下林明正のブログ

個人的かつ雑多なブログです。

中年危機 を読んだ

中年の危機がキーワードなのかもと思って適当に探して目についたので読んでみた。

けど、あんまり好みの本ではなかった。 何が好みでないのかというと説明が難しいけど、あくまで個人の意見という印象を拭えなかったり、どことないオシャレ感が好みでないのかも知れない。

読者にその問題が降りかかってきたとき、どう立ち向かえばよいか。

と出版社からのコメントには書いてあるけど、個人的にはこの本に書いてある内容が問題解決の一助になる気はしなかった。

まあとはいえ、好みじゃないからこそ普段とは違う物の見方を知る機会にもなるだろう、という気持ちでざっくり読み進めた。 「冬の中に春を見ることが上手になってこそ、中年の次にやってくる老年へとスムーズに入っていける。」というのは良い表現だなと思ったし、「ワイルド」に関する意見もある程度共感できる。

人間や人生は複雑で非論理的な部分を多く含むのだから、コントロールはできないし解釈次第で大きく性質を変える、というのが通底するテーマだったような気がする。 こういう安易なまとめ方を嫌うような雰囲気もあり、複雑なものは複雑なまま抽象化せずに受け取れ、解釈とは物事を一面から見ているに過ぎない、という話をしているような印象もある。 そもそも小説をテーマにしている時点でそういうものという気もしてきた。

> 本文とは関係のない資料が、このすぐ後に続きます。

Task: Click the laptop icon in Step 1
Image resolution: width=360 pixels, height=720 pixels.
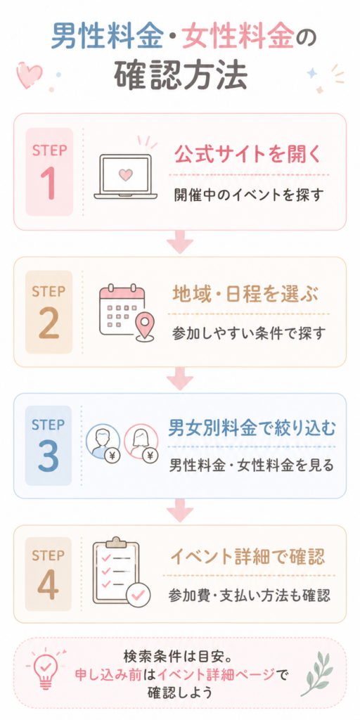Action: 126,176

こう書くと「要は気の持ちよう」みたいに思ったりもするけど、気の持ちようではどうしようもないような題材を扱っている章もあり、どちらかというと自分なりに筋の通った一連の解釈を自分で見つけろ、という感じかと思う。 そのヒントとして、小説に対する著者なりの解釈を提示して見せているのかも知れない。 だんだんそんな気がしてきた。